Data from transcriptomics analyses illustrate that the transcriptional reprogramming observed during L. donovani infection represents a fundamentally different biological stress compared to the transcriptional differences between native liver and hepatic organoids. While the liver–hepatic organoid contrast is dominated by metabolic and differentiation-related changes reflecting adaptation to in vitro culture, infection induces a pathogen-driven response characterized by stress adaptation, survival, cell cycle regulation, and selective modulation of interferon-stimulated and innate immune pathways. These findings emphasize that, although both types of comparative conditions involve cellular stress, the nature and consequences of the transcriptional programs are distinct.
Consistent with the transcriptomic results of the co-culture with L. donovani-iRFP, the significant reduction in NO production is a key finding. NO suppression represents one of the best-documented immune evasion mechanisms in Leishmania, essential for avoiding macrophage-mediated destruction [66]. In our model, NO is produced directly by hepatocytes and not by macrophages. In the liver, during proinflammatory reactions, arginase and iNOS compete for L-arginine [67]. Although iNOS expression remains stable in mouse hepatic organoids infected with L. donovani-iRFP, the strong reduction in NO production suggests a post-transcriptional blockade of the enzyme’s activity. One plausible mechanism for this blockade is competition for substrate: arginase (of parasitic or host origin) could consume the available L-arginine, reducing its availability for iNOS and thus limiting the generation of effective NO, as it has been previously described [68].
The cytokine profile of the mouse hepatic organoids after the co-culture with L. donovani-iRFP confirmed a generally anti-inflammatory and reparative environment, with a marked decrease in Th1 and Th17 axes, as well as a reduction in cytokines that regulate lymphocyte and myeloid cell proliferation and activity, which is coincident with the signaling mechanisms described for Leishmania [69]. This modulation also resembles the immunoregulatory patterns observed in hepatic models of VL, where the infection is associated with IL-10 and IL-27-mediated suppression of Th1 and Th17 responses, reduced macrophage activation, and decreased production of effector cytokines, which facilitates parasite persistence [70]. These results indicate that L. donovani induces a controlled, anti-inflammatory, and reparative immunological environment in hepatic organoids, which likely contributes to the parasite’s persistence by reducing excessive inflammation and NO production, and preserving cell viability and tissue integrity.
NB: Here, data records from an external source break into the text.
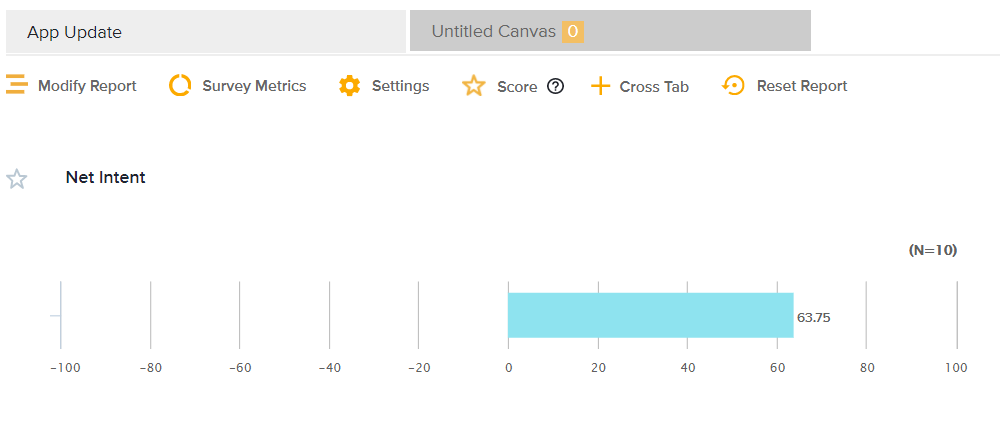Viewport: 1000px width, 424px height.
Task: Switch to the Untitled Canvas tab
Action: tap(493, 32)
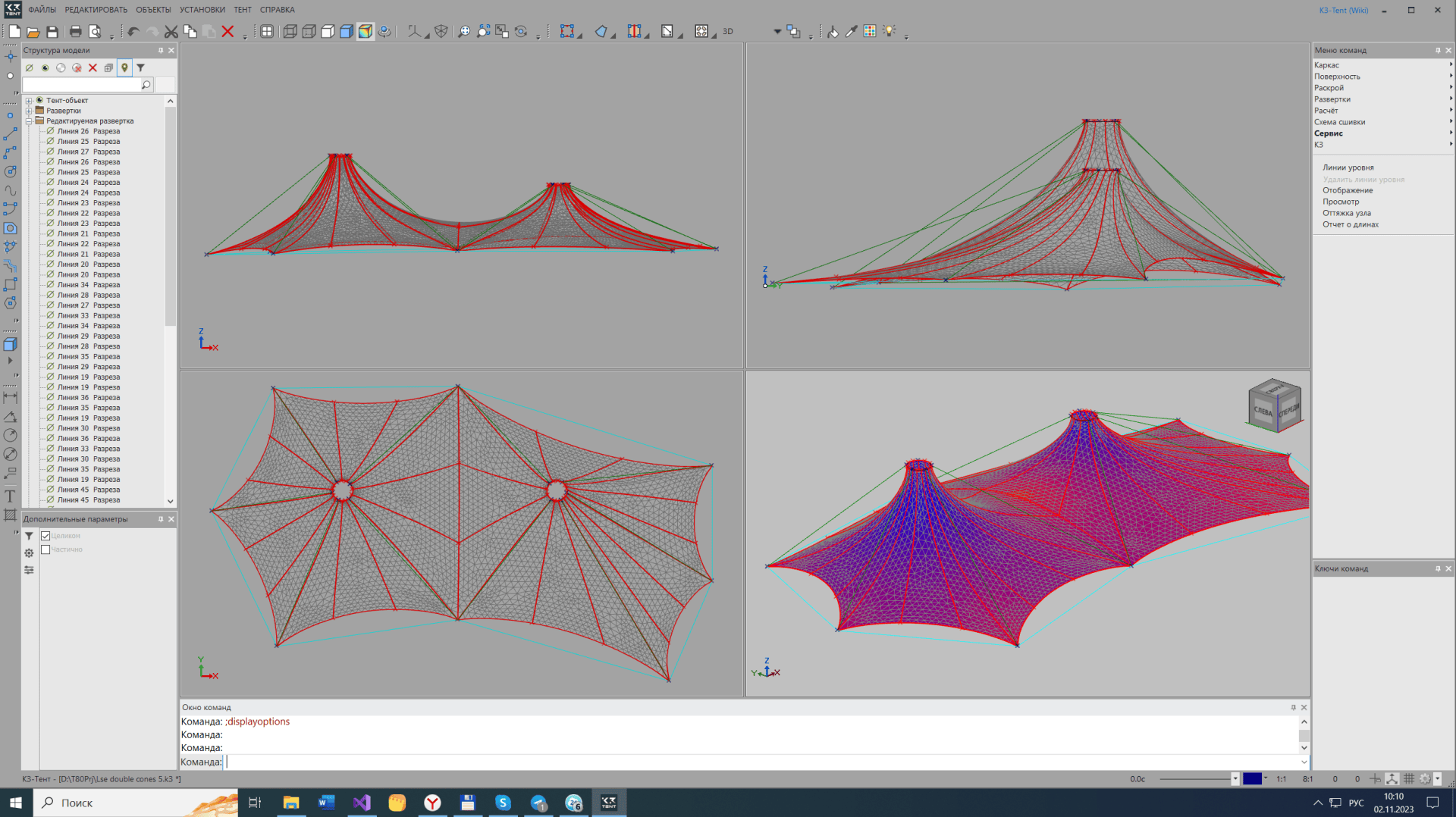Expand the Развертки tree node
Screen dimensions: 1456x817
[x=29, y=111]
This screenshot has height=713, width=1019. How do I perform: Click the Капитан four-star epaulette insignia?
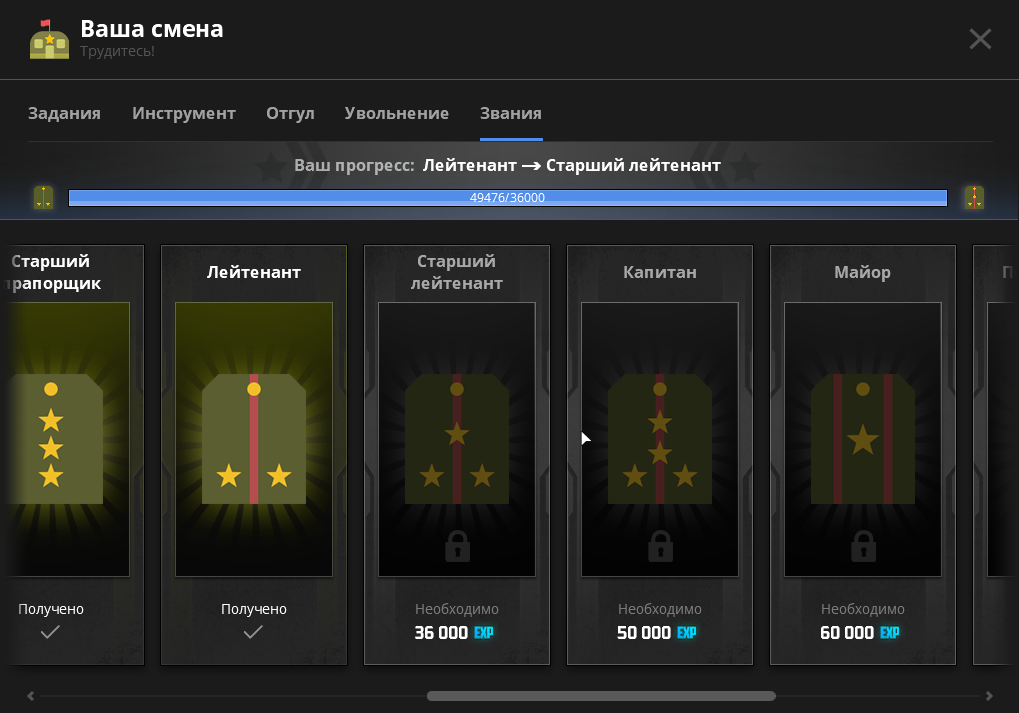(x=660, y=439)
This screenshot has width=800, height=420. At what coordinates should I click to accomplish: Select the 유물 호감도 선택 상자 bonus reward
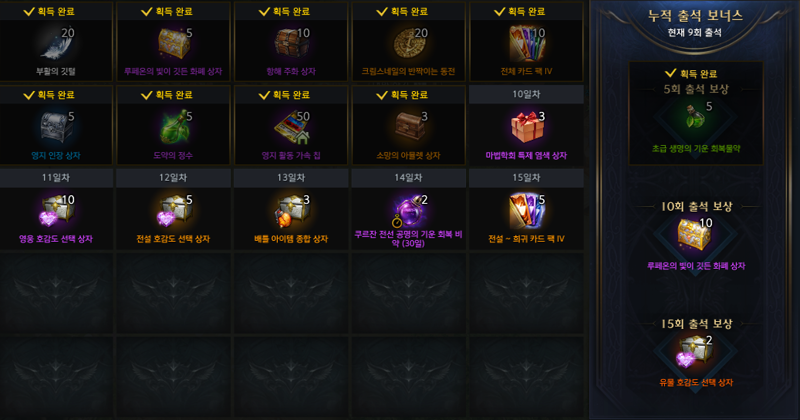[x=694, y=351]
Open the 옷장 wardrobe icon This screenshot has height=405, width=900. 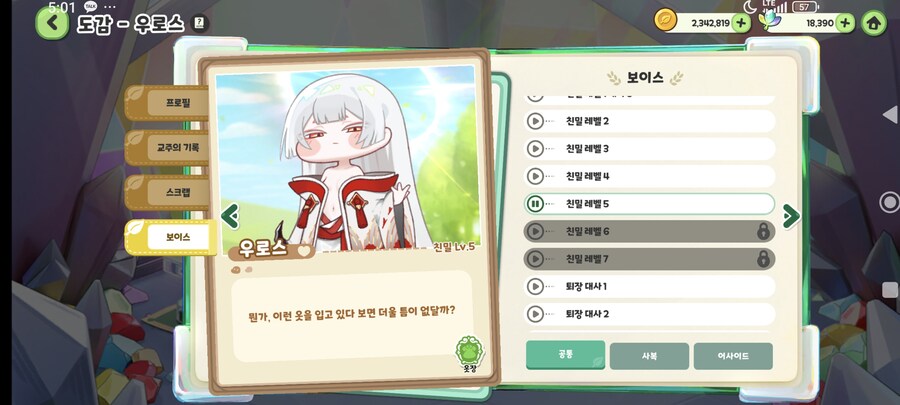click(x=470, y=354)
Although there is no solid evidence that Leishmania infects hepatocytes, several signals and factors must be produced by the parasite inducing the profound transcriptional and functional changes observed in these cells. This suggests that hepatocytes respond to signals derived from the parasite or to systemic immune mediators, rather than to a direct infection, as has been previously reported [71].

4. Materials and Methods

4.1. Preparation and Culture of Mouse Hepatic Organoids

Mouse hepatic organoids were cultured following protocols based and adapted from the HepatiCult™ Organoid Growth Medium (Mouse) and Mouse Hepatic Progenitor Organoid Culture [72,73]. To obtain hepatic progenitor cells, BALB/c mice were used. Briefly, after humane euthanasia, liver was removed and rinsed twice in ice-cold DMEM/F-12 (Gibco, Life Technologies Limited, Paisley, UK) supplemented with 15 mM HEPES. Tissue was cut into segments and incubated with Tissue Dissociation Cocktail for six 20-min digestion cycles. The supernatant was sequentially filtered through 70 µm and 37 µm (reversible) strainers, and the final flow-through was discarded. The reversible 37-µm strainer was then inverted and rinsed with Advanced DMEM/F-12 (Gibco, Life Technologies Corporation, Grand Island, NE, USA) to recover the retained fraction. This eluate was centrifuged at 290× g for 5 min, and the pellet was resuspended in Matrigel® matrix (Corning®, Discovery Labware Inc., Bedford, MA, USA). The cell suspension (35 µL) was dispensed onto pre-warmed 24-well plates, where they were allowed to solidify as domes. The plates were then incubated at 37 °C for 10 min to promote matrix polymerization, and 500 µL of HepatiCult™ Mouse Organoid Growth Medium (HepatiCult™ mouse OGM, StemCell Technologies™, Vancouver, BC, Canada) were carefully overlaid. Cultures were maintained at 37 °C with 5% CO2, and medium was replaced every 2–3 days. All animal experiments complied with Spanish and European Union regulations (RD 53/2013 and 2010/63/EU) and were approved by the institutional Ethics Committee (Project license OEBA-ULE 010-2023).
Organoids were subcultured once a week. After removing the culture medium, the domes were incubated for 1 min with 800 µL of ice-cold advanced DMEM/F-12, and the matrix was disrupted by gentle pipetting. The resulting suspension was collected into a 15-mL conical tube, and the wells were rinsed with an additional 500 µL of medium to maximize recovery. Samples were centrifuged at 290× g for 5 min and the pellet obtained was resuspended and plated following the procedure described above.
To preserve the organoids for long-term storage, two wells containing approximately 200 organoids each, were collected. The matrix was dissociated using 1 mL of CryoStor® CS10 (StemCell Technologies™, Vancouver, BC, Canada), and the organoids in the cryopreservation medium were introduced in cryovials, which were stored in liquid nitrogen for future use.
The 384-well assay was adapted from the protocol described in [42] with slight modifications. Following medium removal, organoids were recovered from the extracellular matrix for passaging, and the resulting pellet was resuspended in 3.2 mL of a 1:1 mixture of Matrigel® matrix (Corning®, Discovery Labware Inc., Bedford, MA, USA) and HepatiCult™ Mouse OGM (StemCell Technologies™, Vancouver, BC, Canada). Using a precooled multichannel dispenser, 8 µL of this suspension was seeded into pre-chilled 384-well plates. The plates were gently swirled by hand to evenly spread the matrix and incubated at 37 °C for 10 min to allow polymerization. Subsequently, 32 µL of HepatiCult™ Mouse OGM (StemCell Technologies™, Vancouver, BC, Canada) was added to each well, while 100 µL of sterile water was placed in the outer wells to keep the plate moist.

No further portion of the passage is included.